Graduate student Vivienne Charles is afraid of her own desires—ashamed to admit that she fantasizes about being taken by force, by a man who will claim her completely and without mercy. When the magnetic, mysterious Jonah Marks learns her secret, he makes an offer that stuns her: they will remain near-strangers to each other, and meet in secret so that he can fulfill her fantasy.
Their arrangement is twisted. The sex is incredible. And—despite their attempts to stay apart—soon their emotions are bound together as tightly as the rope around Vivienne’s wrists. But the secrets in their pasts threaten to turn their affair even darker...
Reader Advisory: Asking for It deals explicitly with fantasies of non-consensual sex. Readers sensitive to portrayals of non-consensual sex should be advised.
“If it’s all in my head, and it makes me come, what’s the harm…the harm is when the lines between reality and fantasy get blurred.”
My heart shook when I first read the synopsis for this book. I was curious more than anything else, but I was also a little afraid. That’s why I had to read it. Anything that makes me nervous is a good thing. The subject matter is so very taboo, but that drew me in even more. I’d never read a book like this before, so I began reading with trepidation, but it didn’t take me very long to realize that there was no way I would walk away from this story.

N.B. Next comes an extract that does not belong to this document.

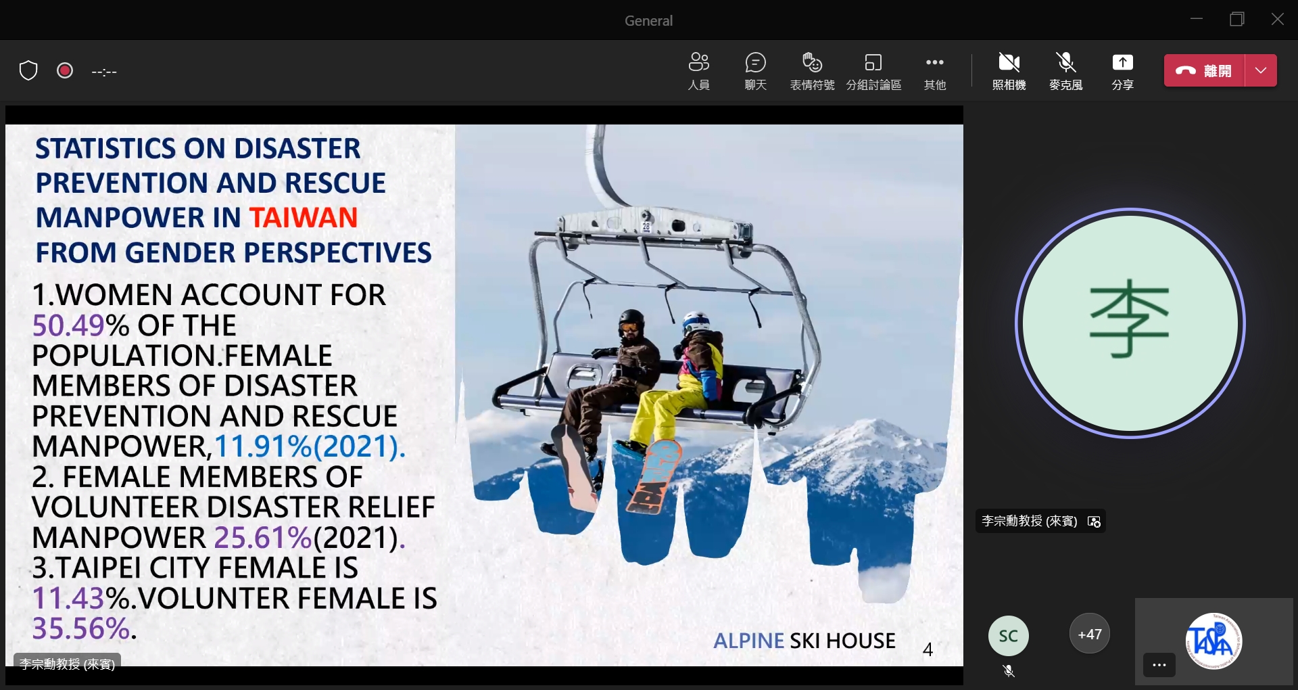Image resolution: width=1298 pixels, height=690 pixels.
Task: Expand the Leave button dropdown arrow
Action: tap(1261, 70)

“I hate this about myself. I hate it. I’ve tried to change so many times; I’ve always failed. While I wish I could say I don’t know why I’m wired this way…I do.”

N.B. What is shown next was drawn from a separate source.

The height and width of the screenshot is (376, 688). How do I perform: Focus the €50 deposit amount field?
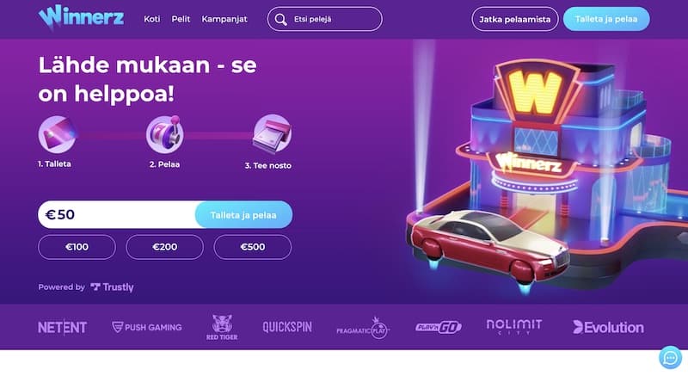[117, 214]
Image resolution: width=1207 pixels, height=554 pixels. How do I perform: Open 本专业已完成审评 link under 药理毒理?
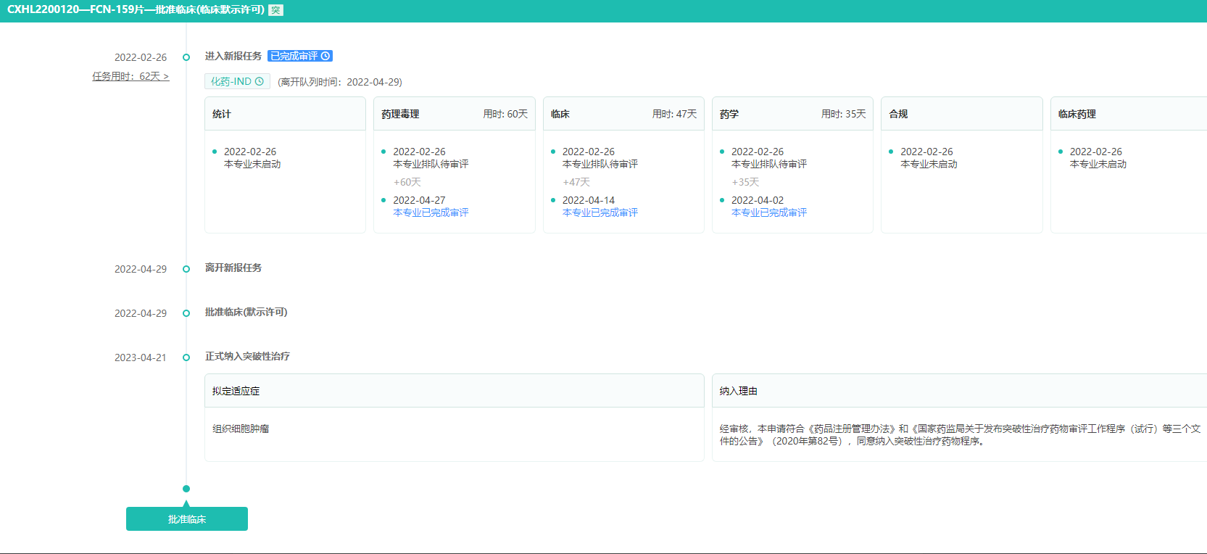tap(431, 212)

That’s Vivienne. She’s a grad student who lives in a typical college down, her days are filled with the typical activities of anyone in their twenties, she has great friends, she has a job she loves, and she lives a pretty normal, healthy life, except for one thing – the thing that keeps her removed from the people who think they know her: she fantasizes about being raped.
Whoa. I know.
One night – after a drunken ex-boyfriend carelessly spills her secret, a stranger approaches her, and he doesn’t flinch when he offers to give her what she needs.

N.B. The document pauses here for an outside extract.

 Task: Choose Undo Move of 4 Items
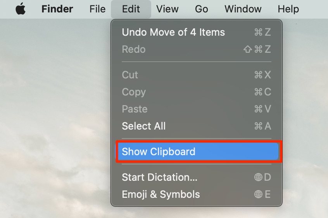197,32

“I want to tell Jonah that he’s wrong. I want to tell him to fuck off. I want to make it clear that I’m not the twisted woman he described – but I can’t. This man has already seen right through me.”
Vivienne struggles mightily to resist Jonah. She wrestles with the shame she’s felt her whole life, and she tries to fight the desires that she knows aren’t right. But Jonah’s offering something she never thought she’d have, he’s offering to satisfy a need that’s tormented her for most of her life.
“The shame I feel is just fuel for my desire.”
What happens after Vivienne and Jonah enter into their dangerous agreement was unanticipated. As with any erotica, I expected some seriously sexy scenes (which, btw there were. Scorching!), but what was surprising was the evolution of the story and the characters. It wasn’t just about the naughty; the story was gripping and all-consuming, and the sex enhanced it instead of overwhelming it.
This story was about Vivienne’s growth as she struggles with who she is and why. Watching her battle with her demons was devastating, but it was honest and it made me connect with her character more. This book made me think; my brain contorted as I tried to understand the darkness that drove Vivienne. Plus, she wasn’t the only twisted one in this love story. It is told from her POV, and we find out more about her past than Jonah’s, but it’s made clear that he has secrets too.
“But I need him to be fucked up, don’t I? The only possible partner for these games is someone as bent as I am.”
I absolutely loved these characters. They were complex and they made me question pieces of myself, which is the best thing because that means they’ll stay with me for a long time. Lilah Pace’s writing was wonderful. It seemed so smooth to me, which I loved since it complemented the sticky subject matter and allowed for a relatively relaxed read, even during the heavy moments. This isn’t a story that’s weighed down by internal monologue. The angst is there, yes, but it doesn’t drag.
This book wasn’t what I was expecting. I don’t really know what expectations I had when I read the blurb, but this wasn’t it. This was something else, something better, something more. Asking for It is what all erotic romances should be.